[Dataset entries]
-- Begin --
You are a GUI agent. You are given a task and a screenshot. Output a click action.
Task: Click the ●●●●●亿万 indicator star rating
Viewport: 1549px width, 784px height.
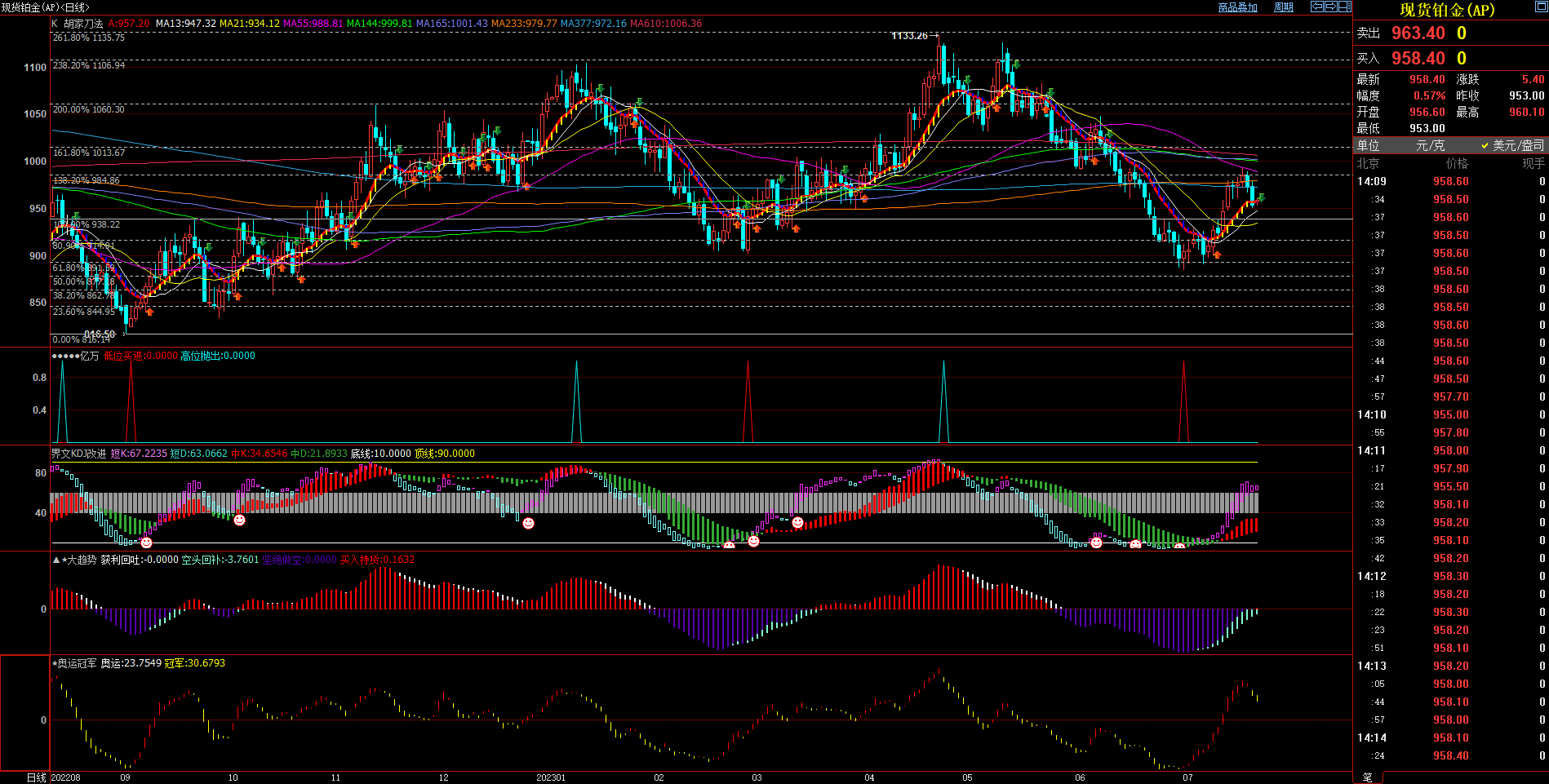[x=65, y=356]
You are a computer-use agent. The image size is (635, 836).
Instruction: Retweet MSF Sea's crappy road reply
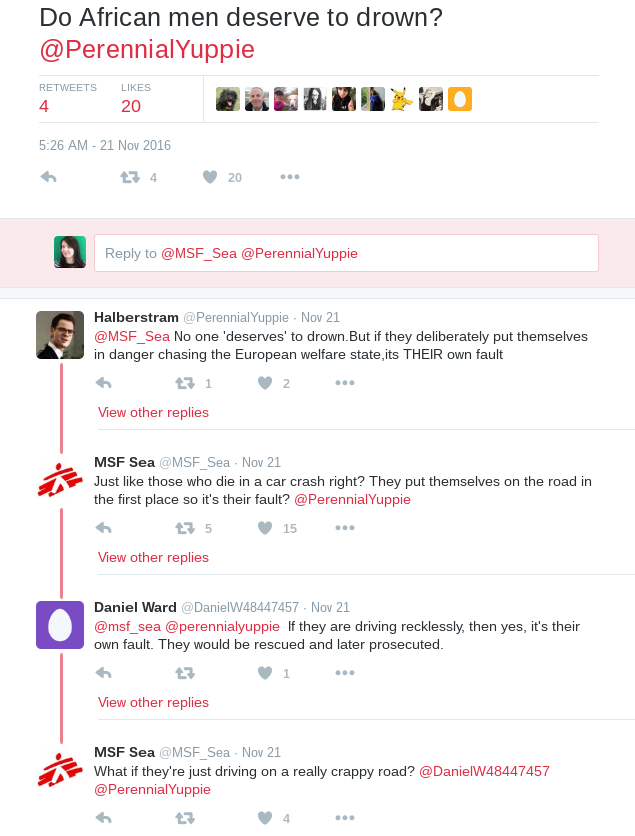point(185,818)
-- End --
§ **REQUEST**
Reproduce every line of the records above, requests included, but shift each coordinate in the answers by -109. Omit the pictures from your output.

§ **OUTPUT OF THE TASK**
You are a GUI agent. You are given a task and a screenshot. Output a click action.
Task: Click the ●●●●●亿万 indicator star rating
Viewport: 1549px width, 784px height.
[x=-44, y=247]
You are a computer-use agent. The image size is (635, 836).
Instruction: Retweet MSF Sea's crappy road reply
point(76,709)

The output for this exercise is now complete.